Anti-Corruption Due Diligence
Introduction:
Due diligence is proving to be one of the more challenging areas of Anti-Corruption management. Both the UK Bribery Act and the US Foreign Corrupt Practices Act (FCPA) have required businesses to focus their attention in this area. In 2011, every FCPA / SEC (US Securities and Exchange Commission) investigation involved the payment of bribes via third parties.
At GoodCorporation’s Business Ethics Debate on anti-corruption due diligence, our speaker highlighted the need for businesses to accept full accountability for the activities of third parties, by expanding due diligence, but also reminding businesses of the importance of ‘end-to-end responsibility’ – making sure that due diligence does not become the only process, but remains an essential part of wider risk evaluation and checking processes.
What executives are now asking is, how extensive should due diligence be and how can I get the necessary budget from the Board?
Business Concerns: Doing the right thing?
Some businesses feel they do not have a clear idea of what constitutes good due diligence and asked if shared due diligence across industries or sectors might be beneficial, reducing the inevitable repetitive checking of the same third parties.
The role of anti-corruption certification was raised, however, businesses should be wary, as a kite mark is only as good as those that award it. A kite mark that relies on too much box ticking and not enough thorough checking of implementation will not afford sufficient protection for businesses.
To be sure of robust due diligence, a business effectively needs to be able to get a proper insider’s view of its suppliers and intermediaries. But how can businesses get the worthwhile and trustworthy intelligence they feel they need? Could trade bodies help businesses by vetting suppliers? Would business find this sufficiently reliable?
Managing due diligence in challenging parts of the world
In some parts of the world, conducting due diligence checks has proved particularly problematic. There were reports of falsified information being provided and individuals placed at risk either for asking the questions or providing the answers. There are signs, though, of change in some of the more challenging, emerging markets and particularly in companies that are already liable under the Bribery Act or the FCPA and also in those that are hoping to become global.
Forums are now operating in these marketplaces trying to share views and move the debate forward.
In addition, there needs to be greater collaboration between companies, Governments and Embassies, with the UK Government being urged to encourage and empower its embassies to support businesses more actively in their anti-corruption complaints to local governments, particularly in challenging markets where corrupt practices have been more prevalent.
Historically the purchasing department has managed supplier contracts, with the focus on financial stability, product and price rather than ethical conduct. Under the Bribery Act, businesses are being held accountable for the corrupt activities of third parties acting on their behalf. Consequently, due diligence must now include code of conduct and behaviour checks. Identifying who owns this process within the organisation must be one of the key first steps to ensuring successful due diligence, and unless this is driven from the top down, with full board approval, it is unlikely to be as successful as it should be.
Culture
Equally important is ensuring that anti-bribery and corruption systems are fully embedded. If a zero-tolerance approach to corruption is an integral part of company culture and employees are empowered to report improper behaviour, then an in-built monitoring system can effectively be in place. The best policemen can be those on the ground who are working with third parties on a daily basis. Organisations should encourage employees to share the responsibility for stamping out unethical conduct. Again, driving this from the top is more likely to make it work.
Best Practice
Third parties, both new and existing, need to be selected using a careful and rigorous process. This can be extremely costly: figures of about to £1m to design and launch a due diligence service were quoted during the debate, but some large organisations estimated that the costs could be several million pounds to do the due diligence work well.

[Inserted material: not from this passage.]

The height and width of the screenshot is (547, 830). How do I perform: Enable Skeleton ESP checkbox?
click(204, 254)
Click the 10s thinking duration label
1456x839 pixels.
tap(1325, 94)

To control costs a carefully designed risk management approach to due diligence is crucial. Different levels of due diligence can then be applied according to the risk identified for any particular type of supplier. The use of external third party checkers was suggested as the most thorough means of obtaining the right level of due diligence. Not enough of this is currently being done.
In addition, businesses need to extend due diligence beyond the awarding of the contract and undertake regular checks and monitoring, particularly of third parties in the high-risk category. Businesses must not assume that passing the selection test is an assurance of on-going good behaviour.

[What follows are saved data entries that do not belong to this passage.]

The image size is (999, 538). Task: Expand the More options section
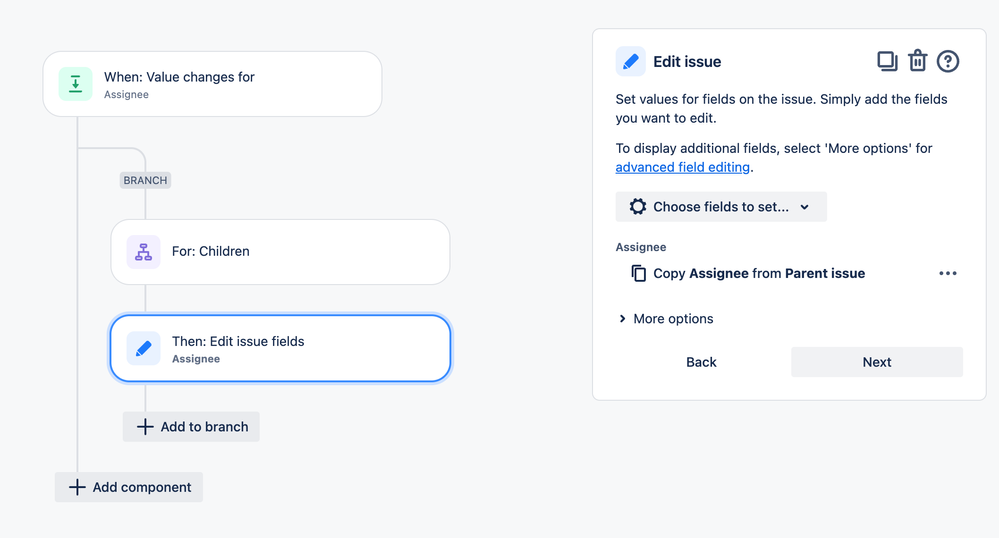click(665, 319)
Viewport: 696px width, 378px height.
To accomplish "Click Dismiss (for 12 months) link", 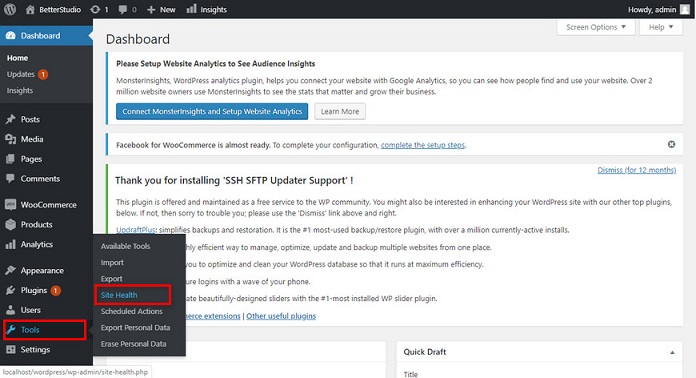I will 637,170.

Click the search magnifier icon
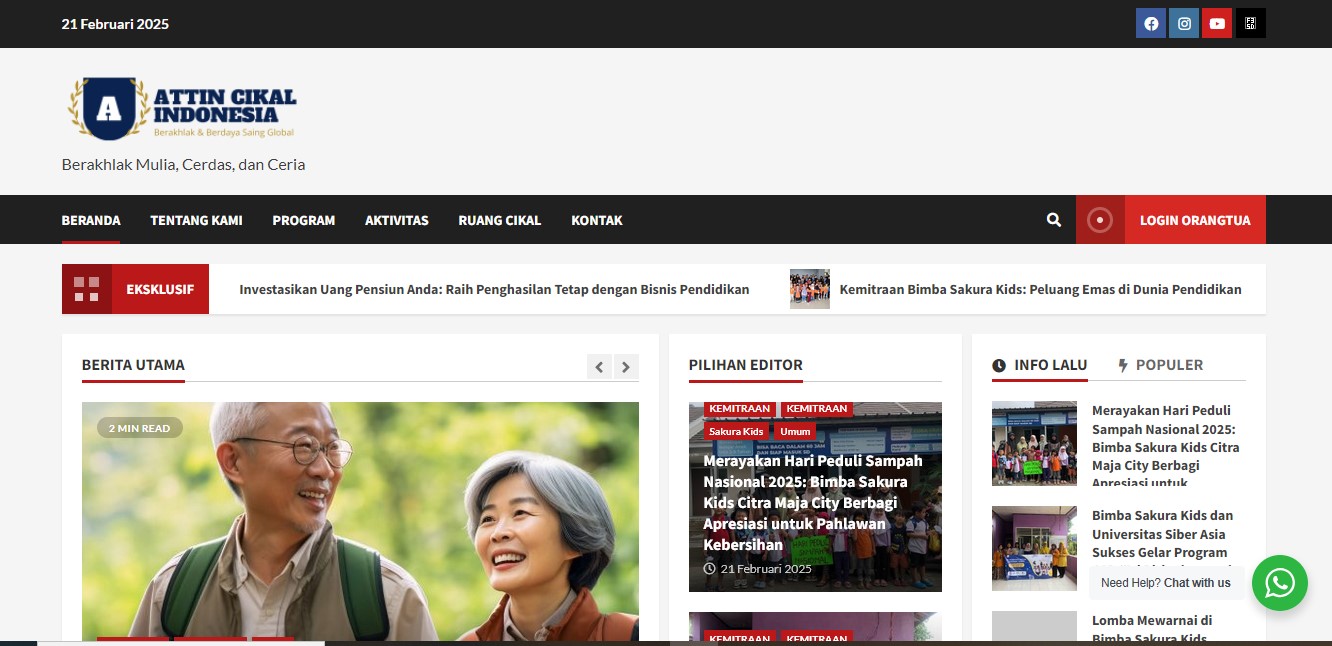pyautogui.click(x=1054, y=220)
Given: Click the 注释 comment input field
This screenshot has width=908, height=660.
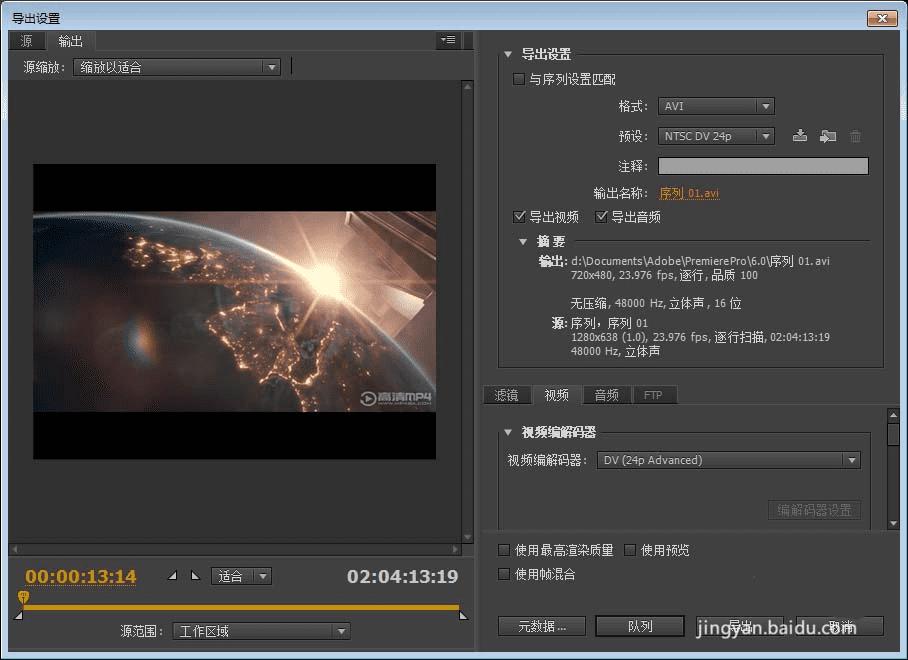Looking at the screenshot, I should [762, 166].
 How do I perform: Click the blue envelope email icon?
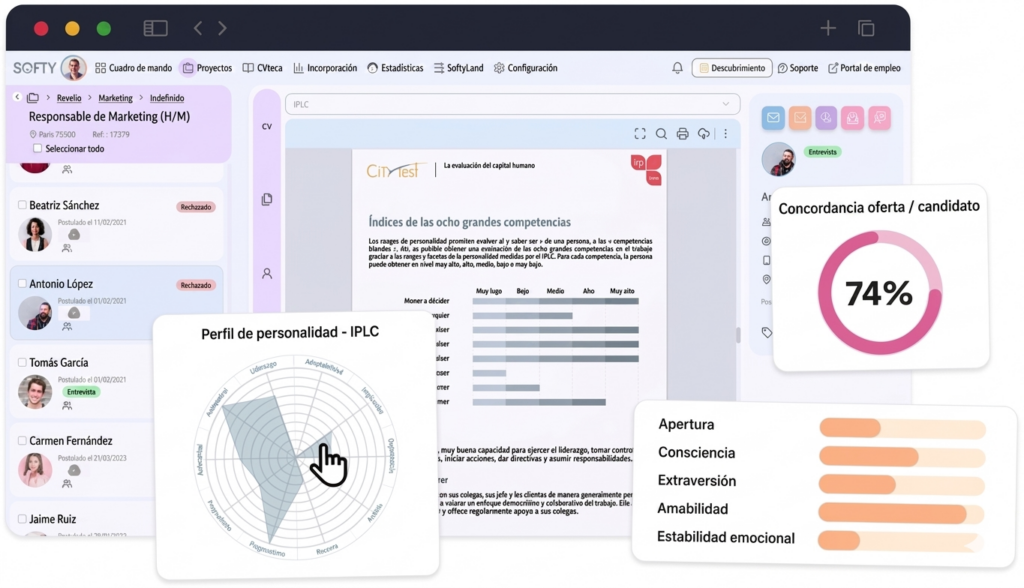(x=773, y=118)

And due diligence should also be applied to existing suppliers as well as new ones – working with a company for some time is not a sufficient guarantee that they are acting properly on your behalf at all times.
Key steps to good due diligence:
- Drive due diligence from the top: CEO and the Board
- Ensure a culture of ethical best practice is instilled throughout the organisation and involve all staff in upholding the Code of Conduct
- Design a sensible system to categorise suppliers according to their likely risk
- Use a due diligence questionnaire to obtain intimate details about the third party Use databases and public sources sparingly to support these checks
- Conduct regular on-going checks and monitoring of high-risk suppliers.